*EXERCISE DIRECTIONS*
Starting at the beginning of the listing, reproduce each line through the one containing "x-axis-label: Dist. to motif (bp) is", and omit the pictures.

[Start of section]

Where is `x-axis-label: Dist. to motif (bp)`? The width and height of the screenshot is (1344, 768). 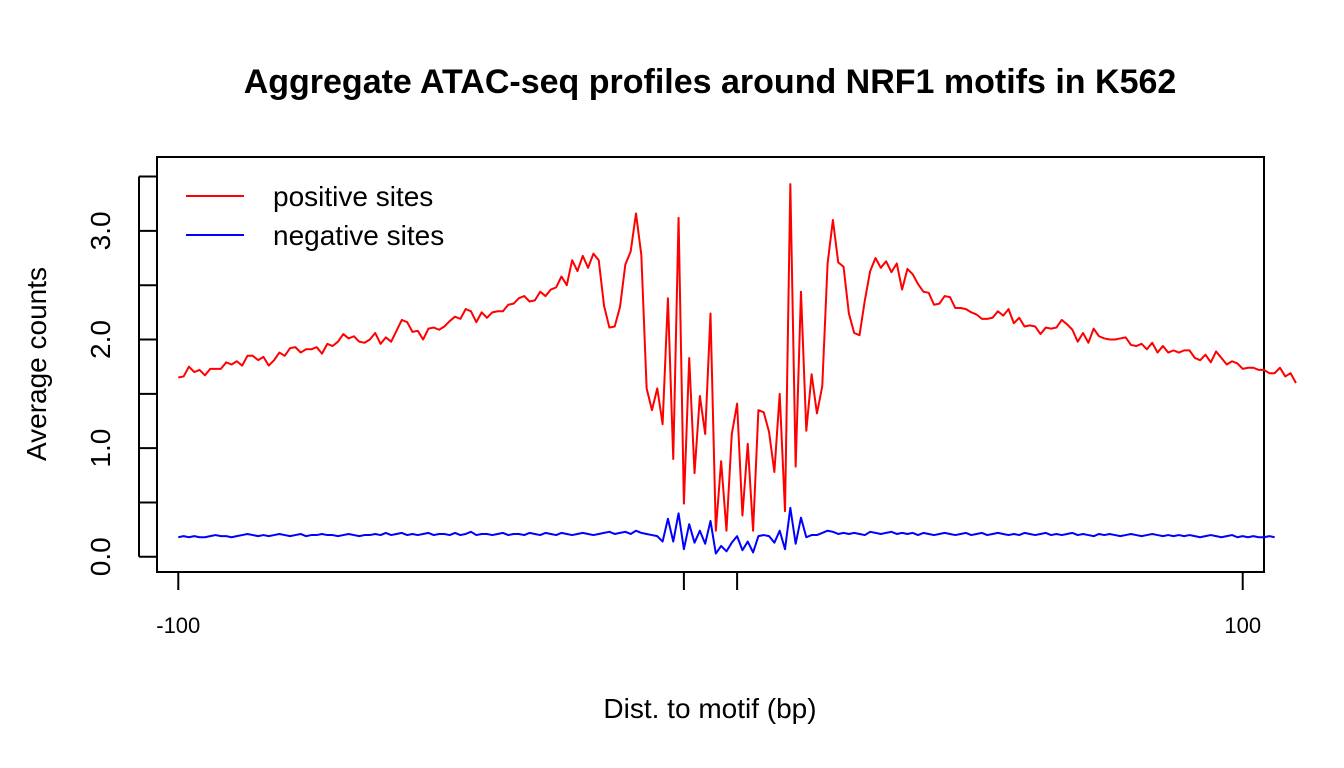
x-axis-label: Dist. to motif (bp) is located at coordinates (710, 708).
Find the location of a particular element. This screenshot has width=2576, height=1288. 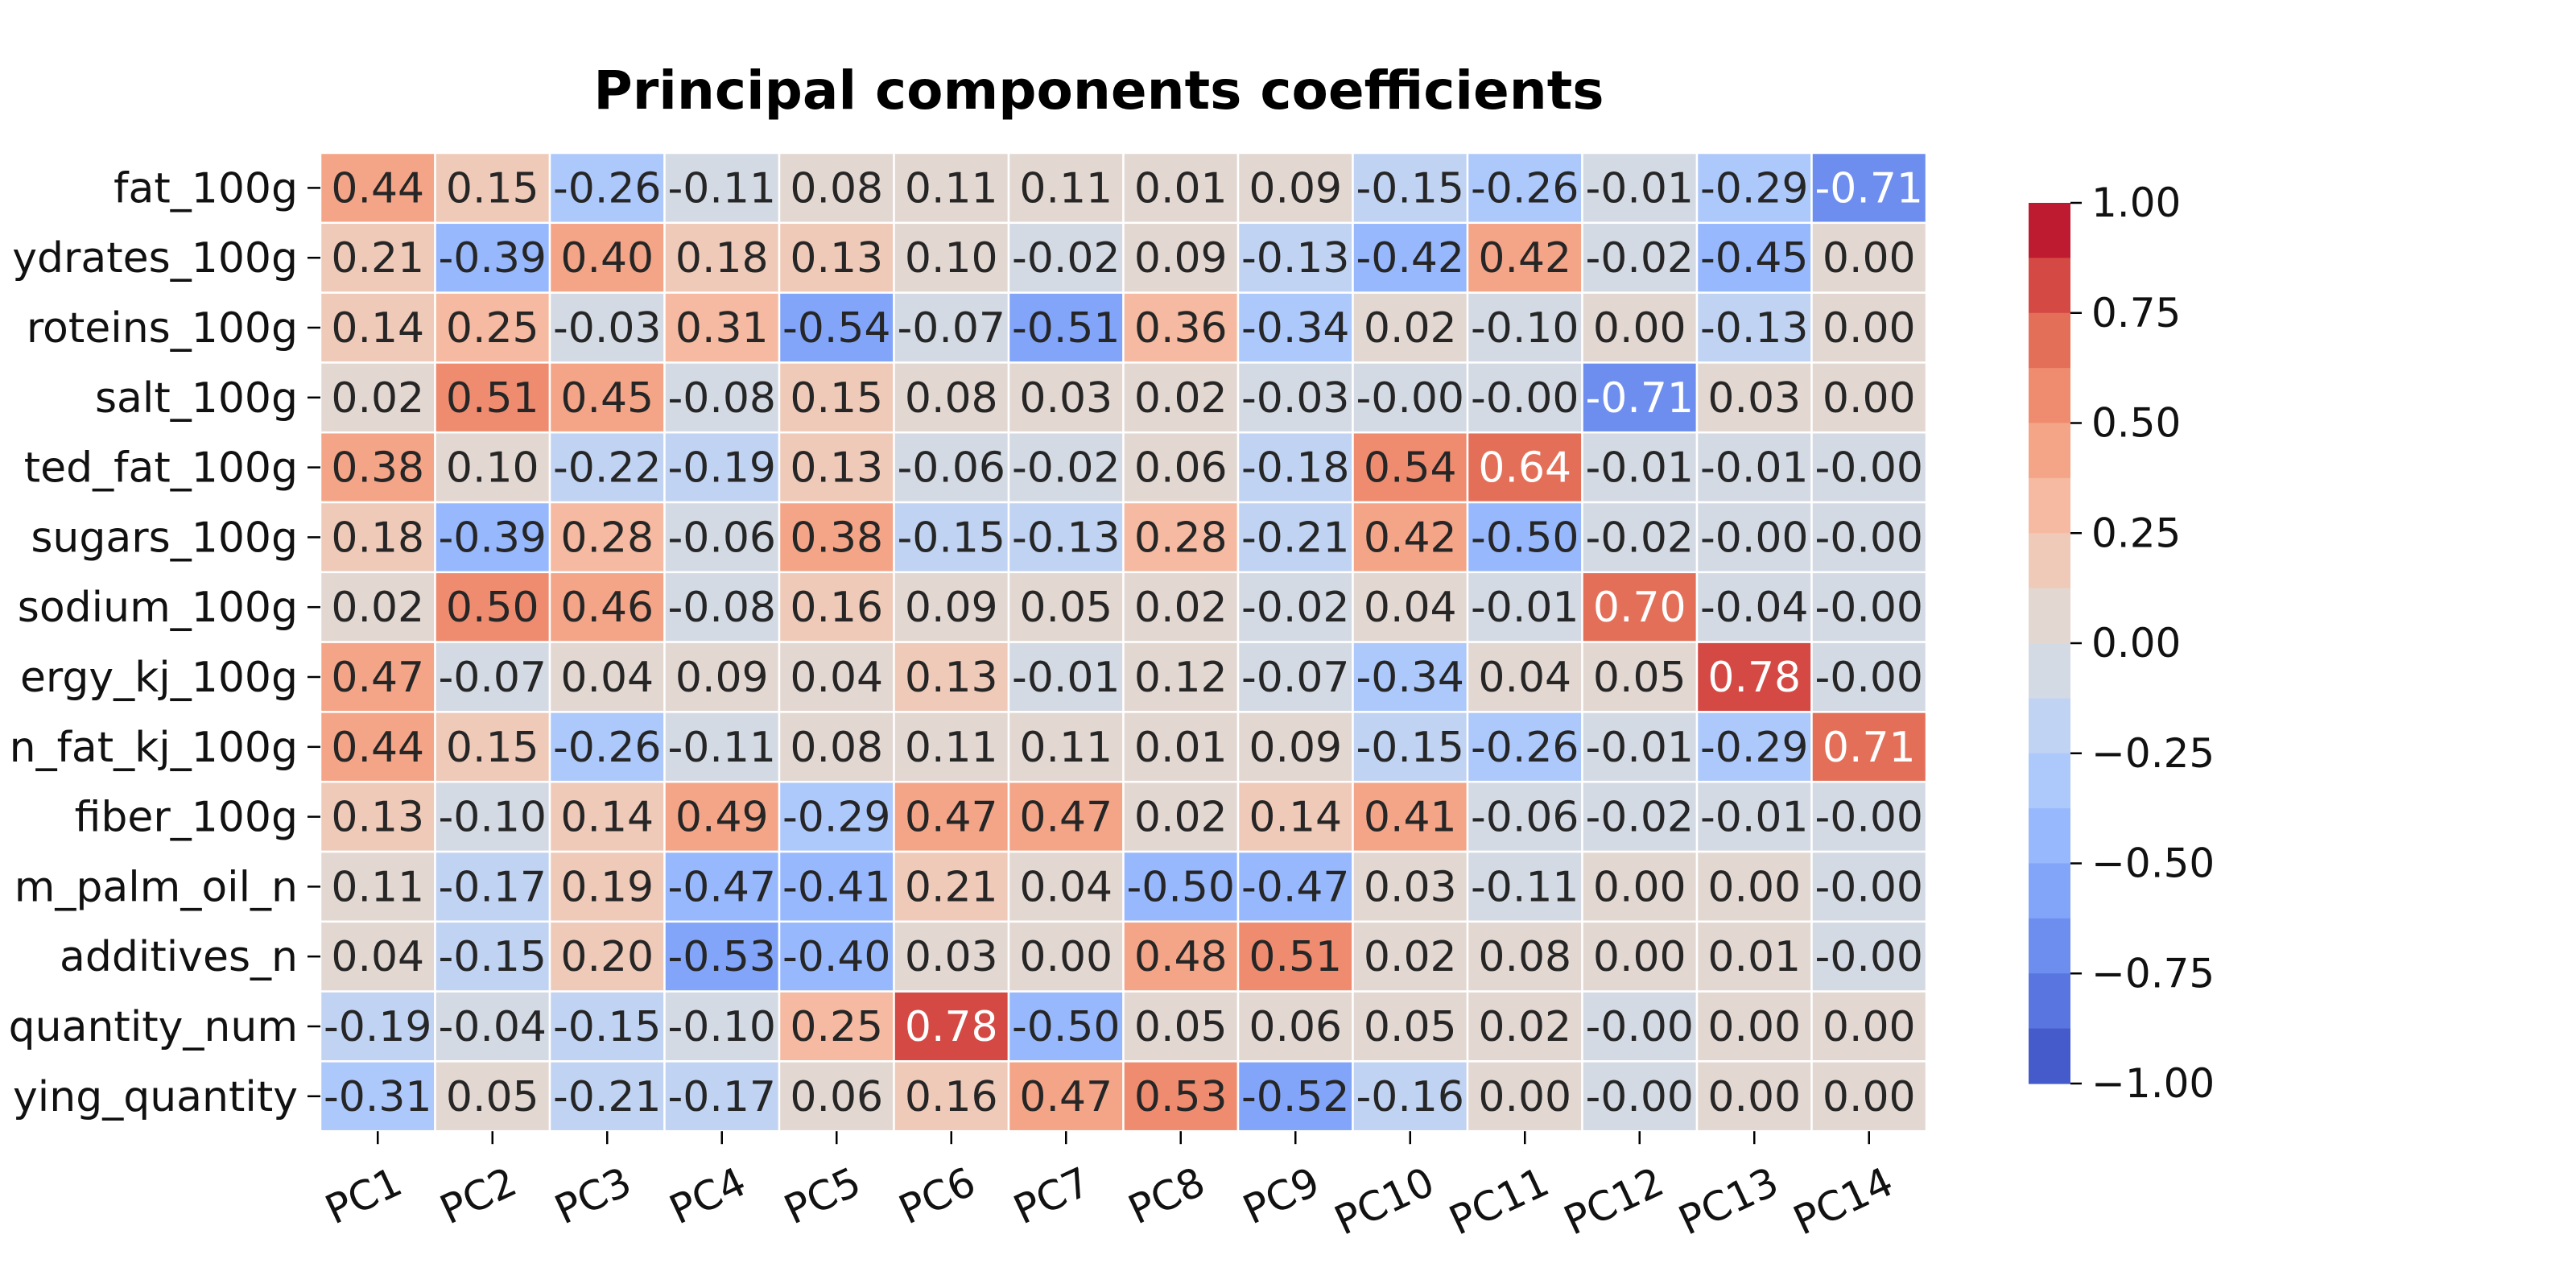

cell-value-label: -0.17 is located at coordinates (722, 1097).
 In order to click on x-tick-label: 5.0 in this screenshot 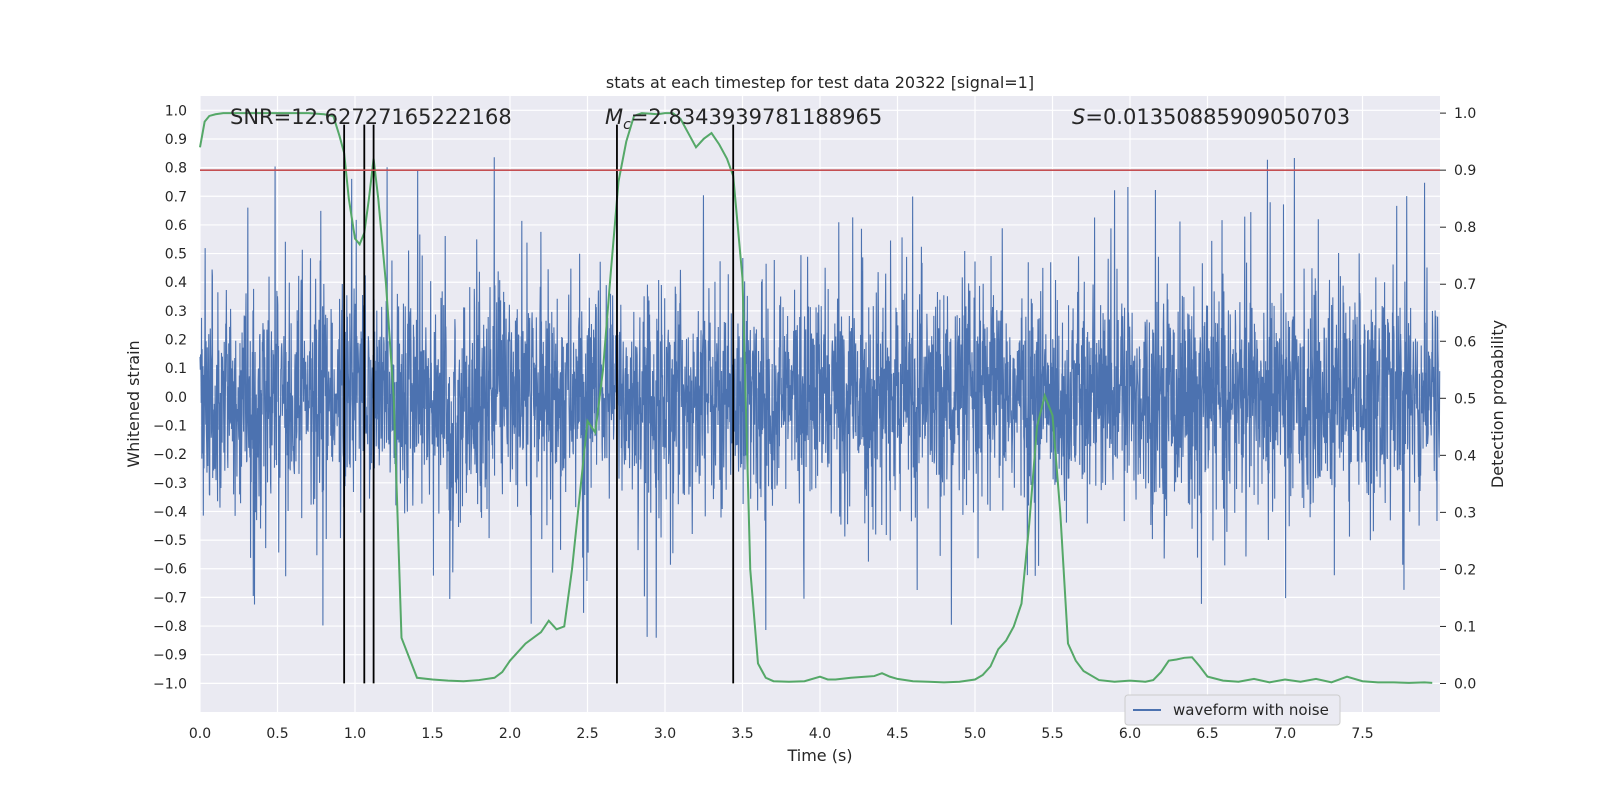, I will do `click(975, 734)`.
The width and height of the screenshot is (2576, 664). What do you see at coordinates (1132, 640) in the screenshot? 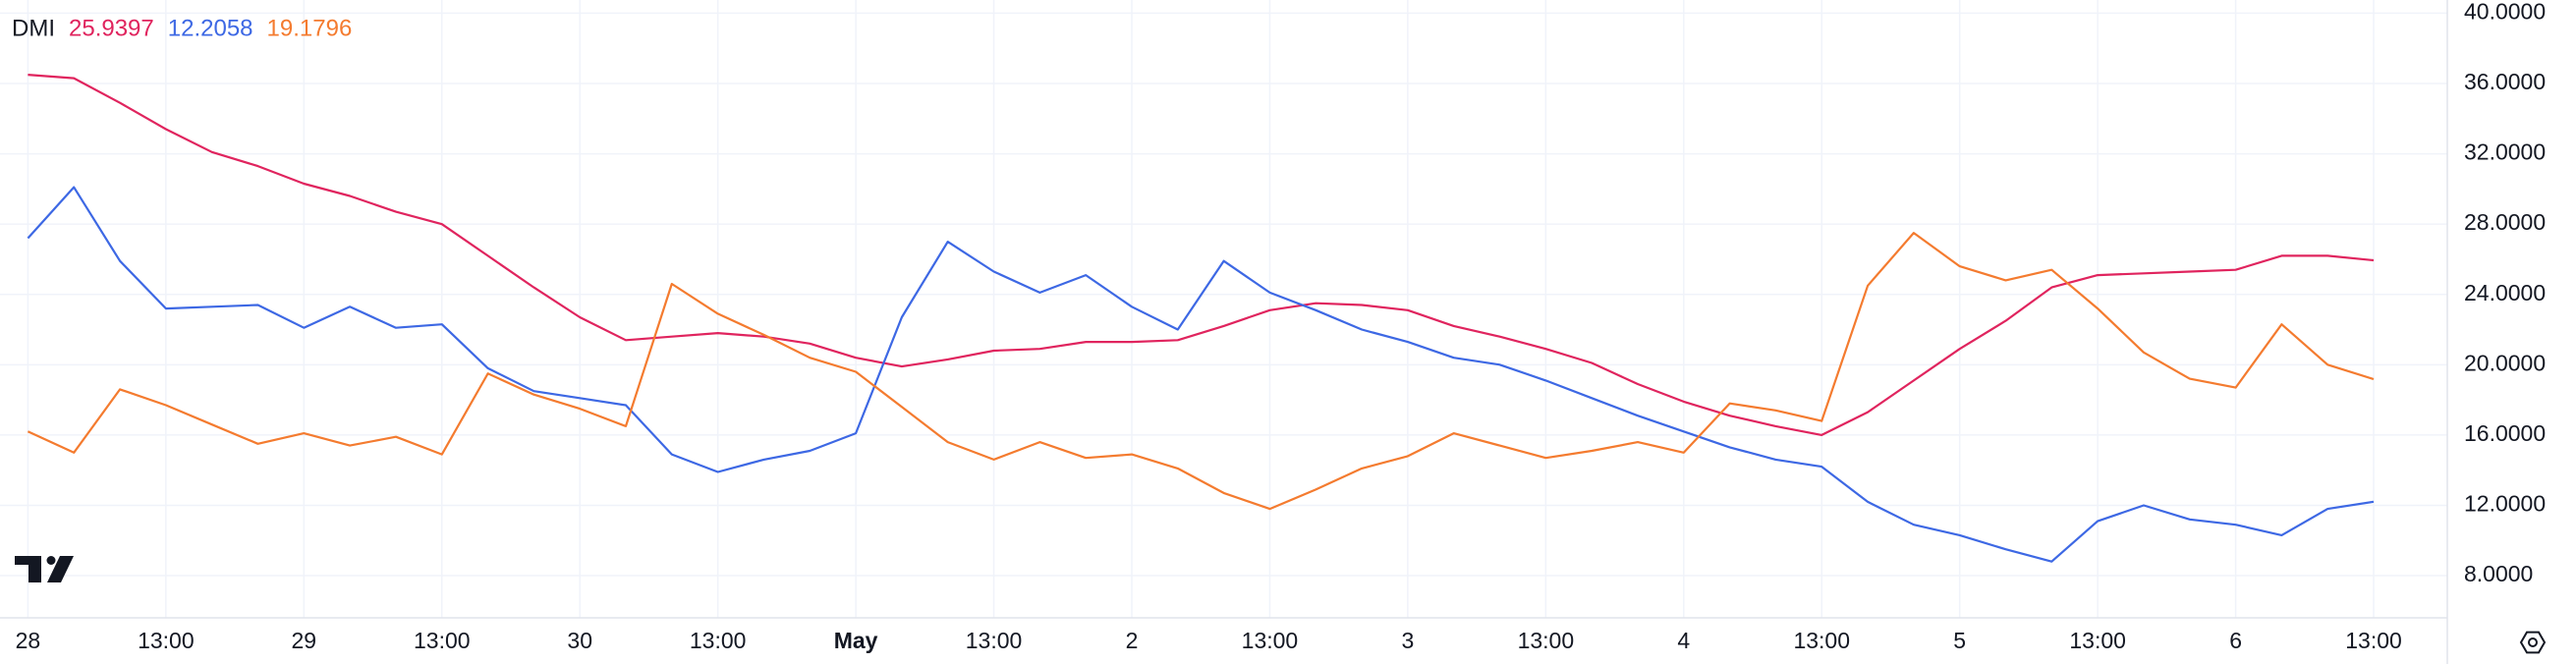
I see `x-tick-label: 2` at bounding box center [1132, 640].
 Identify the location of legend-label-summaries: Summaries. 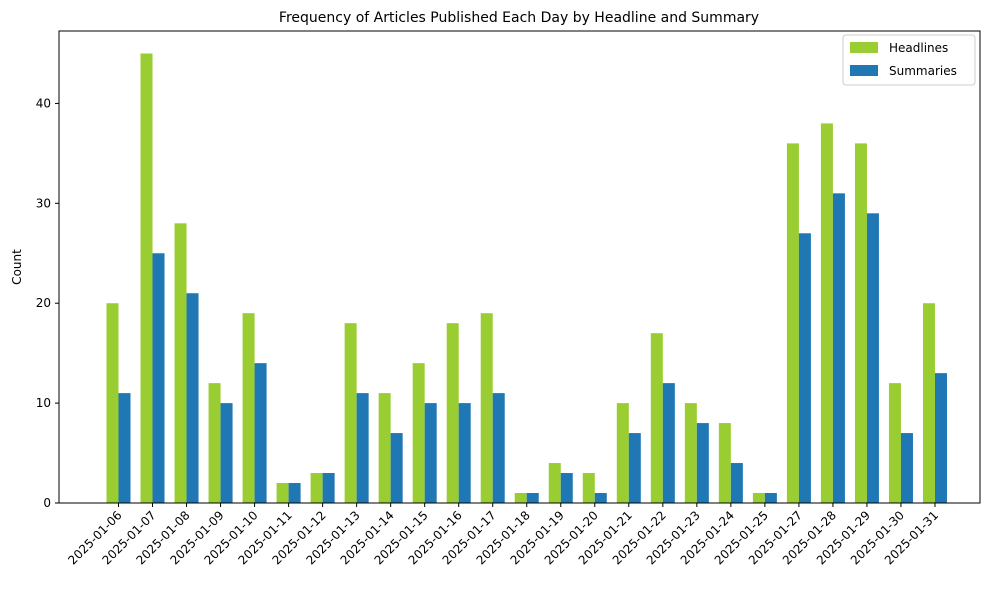
(923, 71).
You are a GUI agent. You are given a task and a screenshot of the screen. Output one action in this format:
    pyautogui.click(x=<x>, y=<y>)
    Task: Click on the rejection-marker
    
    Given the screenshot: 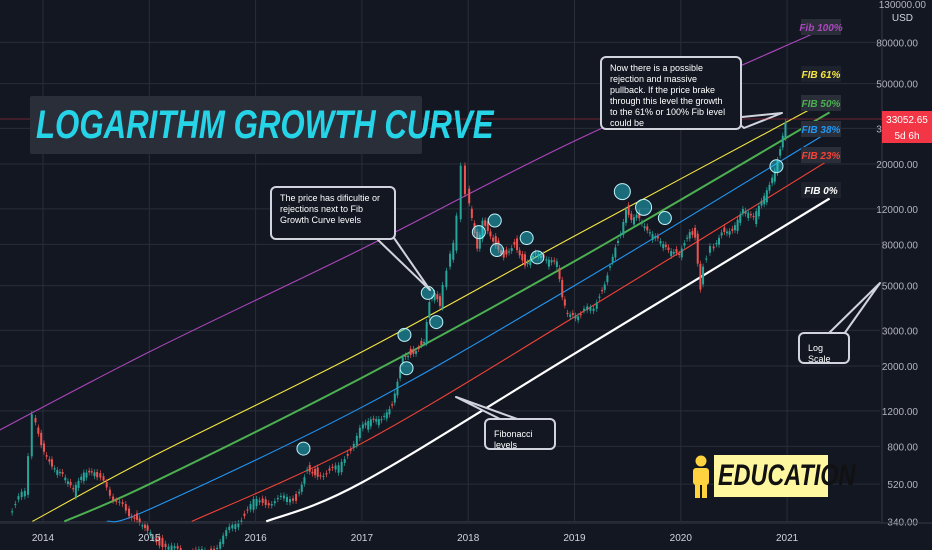 What is the action you would take?
    pyautogui.click(x=776, y=166)
    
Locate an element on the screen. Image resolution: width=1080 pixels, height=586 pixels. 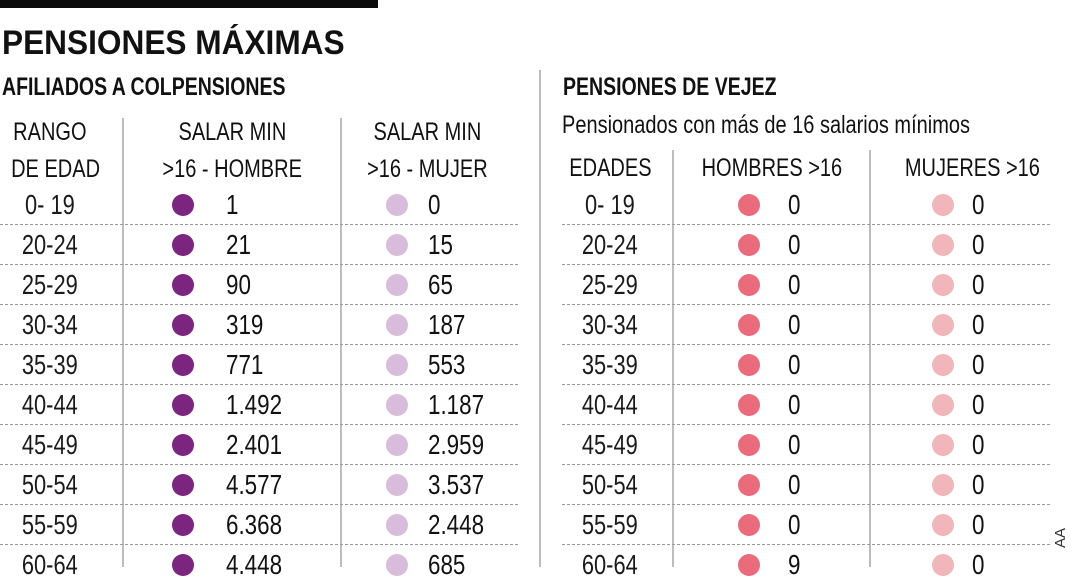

[End of section]

*RESULT*
Where is `x-axis-label: Dist. to motif (bp)`? The width and height of the screenshot is (1344, 768). 
x-axis-label: Dist. to motif (bp) is located at coordinates (710, 708).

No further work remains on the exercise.